Recurrent status epilepticus in children

Abstract

Status epilepticus is an uncommon but life‐threatening seizure. Little is known about the risk of recurrent status epilepticus in patients who present with an initial episode. To determine the risk of recurrent status epilepticus in children, we prospectively followed 95 children, identified at the time of their first episode of status epilepticus, for a mean of 29.0 months (range, 4–60 months). The patients' ages ranged from 1 month to 18 years (mean, 4.6 years). The cause of the status epilepticus was classified as idiopathic (n = 24), remote symptomatic (n = 18), febrile (n = 29), acute symptomatic (n = 18), or progressive neurological disorder (n = 6). Sixteen children (17%) had at least 2 episodes of status epilepticus. The risk of recurrent status was 4% (n = 1) in the idiopathic group, 44% (n = 8) in the remote symptomatic group, 3% (n = 1) in the febrile group, 11% (n = 2) in the acute symptomatic group, and 67% (n = 4) in those with progressive neurological disease. Recurrent status epilepticus occurred primarily in neurologically abnormal children. While neurologically abnormal children accounted for 34% (n = 32) of all children with status epilepticus, they comprised 88% (n = 14) of the children with recurrent status epilepticus (p< 0.001) and all 5 of the children with multiple (≥ 3) episodes of status (p< 0.001).
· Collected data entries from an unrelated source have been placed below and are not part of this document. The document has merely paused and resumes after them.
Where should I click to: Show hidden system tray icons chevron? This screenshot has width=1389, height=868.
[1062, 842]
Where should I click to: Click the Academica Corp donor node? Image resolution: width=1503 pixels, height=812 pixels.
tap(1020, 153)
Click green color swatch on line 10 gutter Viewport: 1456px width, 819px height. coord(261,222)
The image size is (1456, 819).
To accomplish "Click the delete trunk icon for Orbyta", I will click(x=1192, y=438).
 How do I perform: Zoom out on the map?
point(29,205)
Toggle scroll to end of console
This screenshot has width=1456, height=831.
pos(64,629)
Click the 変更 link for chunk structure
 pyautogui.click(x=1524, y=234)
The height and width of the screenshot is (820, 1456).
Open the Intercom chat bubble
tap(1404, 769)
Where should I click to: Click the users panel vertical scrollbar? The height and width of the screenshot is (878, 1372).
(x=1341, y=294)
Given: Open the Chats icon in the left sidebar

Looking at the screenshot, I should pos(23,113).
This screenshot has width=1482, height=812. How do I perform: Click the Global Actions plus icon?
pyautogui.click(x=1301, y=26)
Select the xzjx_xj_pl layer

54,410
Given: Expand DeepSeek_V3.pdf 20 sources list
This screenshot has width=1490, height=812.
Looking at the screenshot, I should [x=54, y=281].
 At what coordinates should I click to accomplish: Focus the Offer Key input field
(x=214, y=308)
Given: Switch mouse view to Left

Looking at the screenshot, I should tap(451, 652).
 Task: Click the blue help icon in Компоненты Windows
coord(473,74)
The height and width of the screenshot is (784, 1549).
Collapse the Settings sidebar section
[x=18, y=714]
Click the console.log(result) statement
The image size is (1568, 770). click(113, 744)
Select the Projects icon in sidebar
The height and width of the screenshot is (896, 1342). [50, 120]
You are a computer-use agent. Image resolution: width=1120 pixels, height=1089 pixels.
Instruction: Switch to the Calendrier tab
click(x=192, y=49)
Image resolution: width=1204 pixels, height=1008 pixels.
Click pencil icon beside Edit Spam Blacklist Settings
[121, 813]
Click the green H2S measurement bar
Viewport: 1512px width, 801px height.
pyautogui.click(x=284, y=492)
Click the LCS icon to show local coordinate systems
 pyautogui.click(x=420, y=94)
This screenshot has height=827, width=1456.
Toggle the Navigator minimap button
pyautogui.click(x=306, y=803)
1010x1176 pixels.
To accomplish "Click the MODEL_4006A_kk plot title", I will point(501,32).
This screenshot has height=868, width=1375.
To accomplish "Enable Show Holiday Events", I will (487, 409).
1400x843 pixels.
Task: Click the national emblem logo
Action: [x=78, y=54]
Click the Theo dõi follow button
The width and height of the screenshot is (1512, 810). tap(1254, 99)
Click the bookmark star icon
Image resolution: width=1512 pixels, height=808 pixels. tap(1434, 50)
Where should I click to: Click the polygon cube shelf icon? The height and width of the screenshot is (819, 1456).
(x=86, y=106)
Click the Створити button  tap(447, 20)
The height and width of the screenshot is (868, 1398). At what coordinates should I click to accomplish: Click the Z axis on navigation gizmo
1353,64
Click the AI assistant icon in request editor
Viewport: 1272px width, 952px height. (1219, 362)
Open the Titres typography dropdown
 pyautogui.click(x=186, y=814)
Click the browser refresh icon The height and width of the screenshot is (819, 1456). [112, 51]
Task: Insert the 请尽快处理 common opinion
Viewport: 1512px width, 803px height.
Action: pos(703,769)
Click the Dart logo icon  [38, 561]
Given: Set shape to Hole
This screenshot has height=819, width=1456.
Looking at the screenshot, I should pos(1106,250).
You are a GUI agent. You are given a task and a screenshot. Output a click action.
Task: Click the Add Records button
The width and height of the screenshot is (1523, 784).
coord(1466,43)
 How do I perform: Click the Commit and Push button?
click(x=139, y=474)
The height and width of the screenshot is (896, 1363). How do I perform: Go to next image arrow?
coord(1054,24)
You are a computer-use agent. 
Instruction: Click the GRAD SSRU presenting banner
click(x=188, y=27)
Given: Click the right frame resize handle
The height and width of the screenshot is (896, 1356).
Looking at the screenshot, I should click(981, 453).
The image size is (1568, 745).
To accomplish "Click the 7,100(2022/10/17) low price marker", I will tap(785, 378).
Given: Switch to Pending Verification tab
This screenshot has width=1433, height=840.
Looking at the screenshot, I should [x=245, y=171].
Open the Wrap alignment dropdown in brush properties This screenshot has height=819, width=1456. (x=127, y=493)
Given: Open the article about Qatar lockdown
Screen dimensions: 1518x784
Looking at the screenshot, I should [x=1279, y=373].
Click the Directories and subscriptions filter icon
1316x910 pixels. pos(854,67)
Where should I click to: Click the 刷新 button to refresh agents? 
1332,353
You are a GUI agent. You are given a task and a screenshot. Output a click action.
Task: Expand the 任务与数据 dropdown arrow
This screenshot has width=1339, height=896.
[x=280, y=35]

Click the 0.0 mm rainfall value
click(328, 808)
Fifteen of 16 children with recurrent status epilepticus were being treated with antiepileptic drugs at the time of recurrence. The morbidity and mortality of status epilepticus were low. No child had a measurable deterioration in neurological function following a subsequent episode of status epilepticus. Recurrent status epilepticus occurs primarily in children with an underlying neurological abnormality. Status epilepticus reoccurs in this group despite conventional antiepileptic drug therapy.